Post-Selection Inference
Valid confidence intervals after model selection
Valid Post-Selection Inference
First practical PoSI framework for valid inference after arbitrary model selection. Key insight: treat as simultaneous inference by widening CIs to cover all 2^p possible coefficient estimates across submodels. Conservative but universally valid—works regardless of whether selection used stepwise, lasso, AIC, or informal judgment.
A Significance Test for the Lasso
Breakthrough bringing p-values to lasso regression via covariance test statistic. Under null, test statistic follows Exp(1)—though variables chosen adaptively, lasso shrinkage makes null distribution tractable. Works in high-dimensional settings (p > n). The first principled answer to 'which lasso-selected features are real.'
Exact Post-Selection Inference, with Application to the Lasso
THE foundational methods paper. Introduces polyhedral lemma: lasso selection event = response y falling into polyhedral set (Ay ≤ b). Conditioning yields truncated Gaussian distribution for exact finite-sample CIs accounting for selection. No asymptotics required. Implemented in selectiveInference R package.
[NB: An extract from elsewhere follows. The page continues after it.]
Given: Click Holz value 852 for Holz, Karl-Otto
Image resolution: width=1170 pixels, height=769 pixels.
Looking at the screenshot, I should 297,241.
Statistical Learning and Selective Inference
Accessible PNAS entry point to the field. Poses the question: 'Having mined data to find potential associations, how do we properly assess their strength?' Illustrates methods for forward stepwise, lasso, PCA with worked examples. Connects selective inference to replication crisis—cherry-picking requires higher significance bar.
Exact Post-Selection Inference for Sequential Regression Procedures
Extends polyhedral framework to forward stepwise and LAR—the most commonly used selection procedures. Proves these produce polyhedral selection events enabling exact conditional inference. Primary methods paper underlying selectiveInference R package: fs(), fsInf(), lar(), larInf(), fixedLassoInf().